Marceline, Missouri, 1905. Missouri Historical Society.

Disneyland Main Street USA

Main Street U.S.A. at Disneyland Park.

Walt and Roy Disney return to Marceline,

Walt and Roy Disney return to Marceline, 1956.

Essentially, all unpleasant aspects of the Victorian past are conspicuously absent on Disney’s Main Street, from the miserable sights, to the unsavoury smells, and even the sleazy businesses that so frequently occupied it. At Disney, all the businesses have positive connotations: a cinema, an ice cream parlour, a bakery, a sweet shop, an emporium. The seedy bars and theatres, the funeral parlour, the police station, all staples of Victorian reality, are erased from this improved vision of the past. Thus, next time you’re in the parks and singing along to “I’m Walking Right Down the Middle of Main Street U.S.A.”, just remember — if you did that on a real Victorian Main Street, you’d probably get covered in horse manure!

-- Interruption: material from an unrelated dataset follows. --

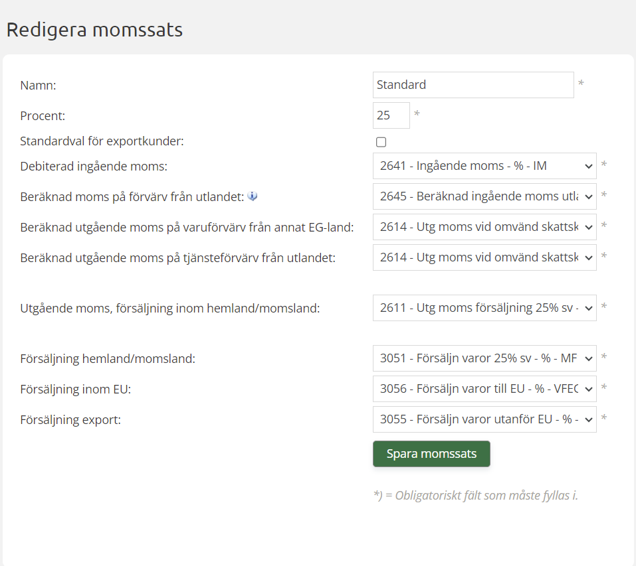Screen dimensions: 636x566
Task: Click the Standardval för exportkunder label
Action: pos(102,141)
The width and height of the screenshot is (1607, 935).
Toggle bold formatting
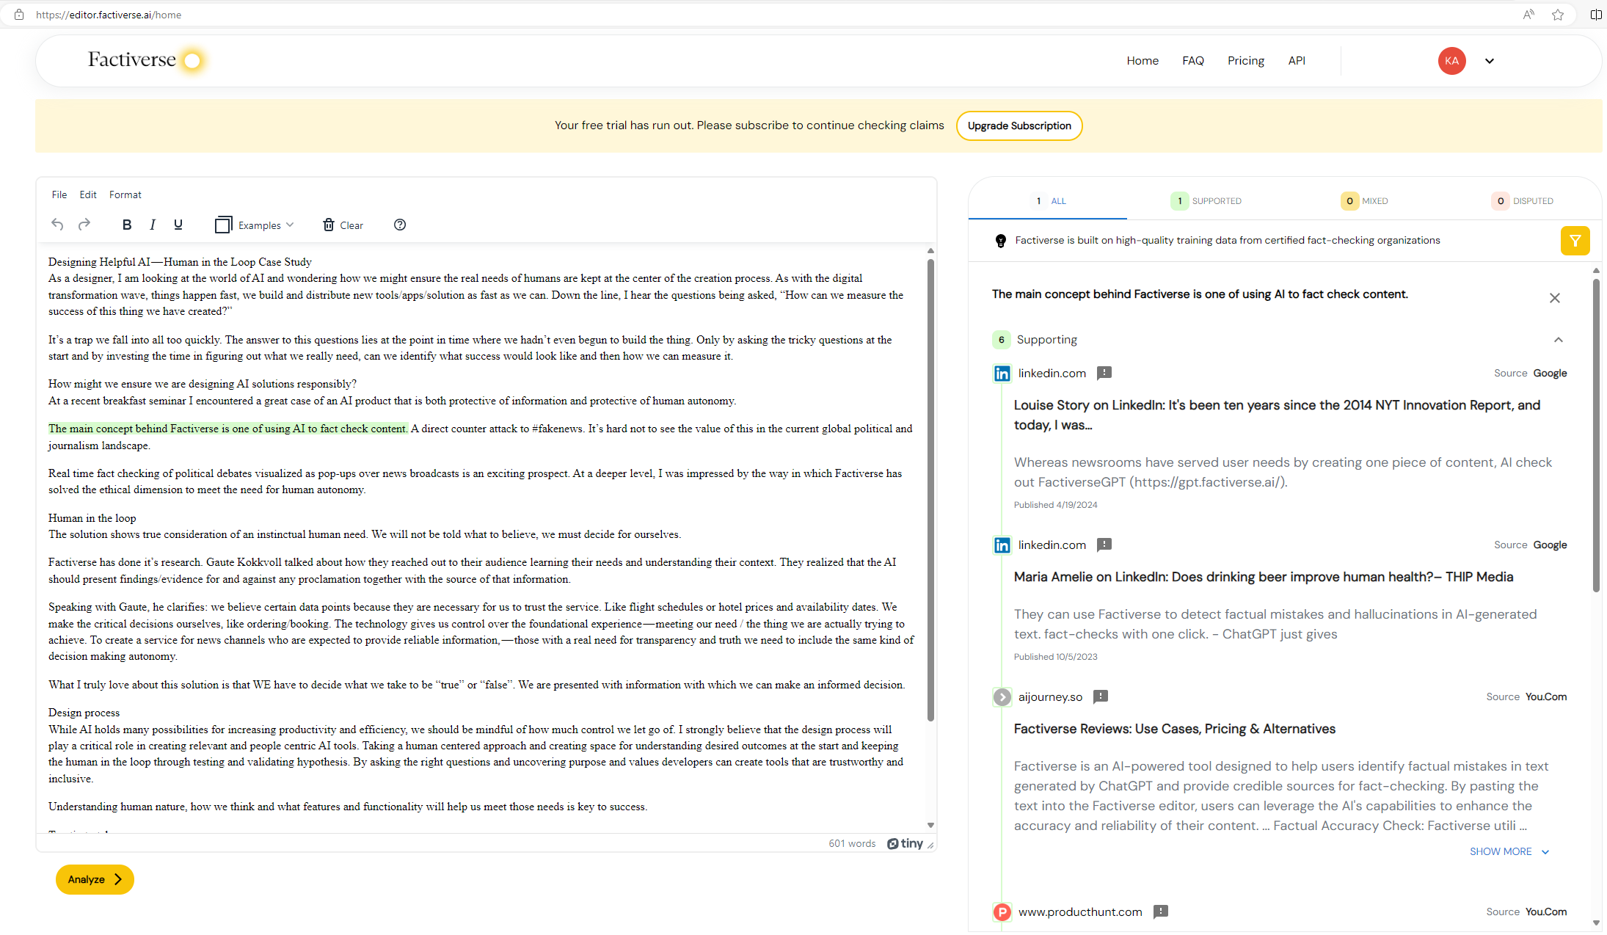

The Fake Becomes the Original?

As with almost all of Disney’s dealings with history, Main Street U.S.A. has been criticised by academics. Amongst their numerous complaints, some of the most frequent are concerns that this fake Main Street will become the original for visitors unfamiliar with the Victorian past; that the utopian paradise encountered in Disneyland will be assumed to be akin to the Main Streets of yesteryear, and the more complex historical reality will be lost. Such claims are not completely without merit. Disney’s Main Street does simplify history somewhat. It does filter out the negatives, and it does fail to portray the complexities of life in America at the turn of the century. There is no mention of the class struggles, racial tensions, industrial action, economic depressions, mass immigration, and so on. 

 

However, as historian Richard Snow has countered, this selective amnesia does not make Main Street U.S.A. bad history. Instead, he describes it as ‘a triumph of historical imagination…the fact that it is only part of the story does not make it a lie.’ The ideals of the small town community, Victorian optimism, and conservative values that are exemplified at the park were certainly part of this period of history. Furthermore, millions of people encounter Disney’s engaging historical construction every year, and some will be encouraged enough to take a deeper interest in history when they get home. After all, visiting Disney Parks is what set me down the path to being a historian — and Richard Snow’s for that matter. Ultimately, the “poor history” of Main Street U.S.A. is some of the best history you could ever encounter.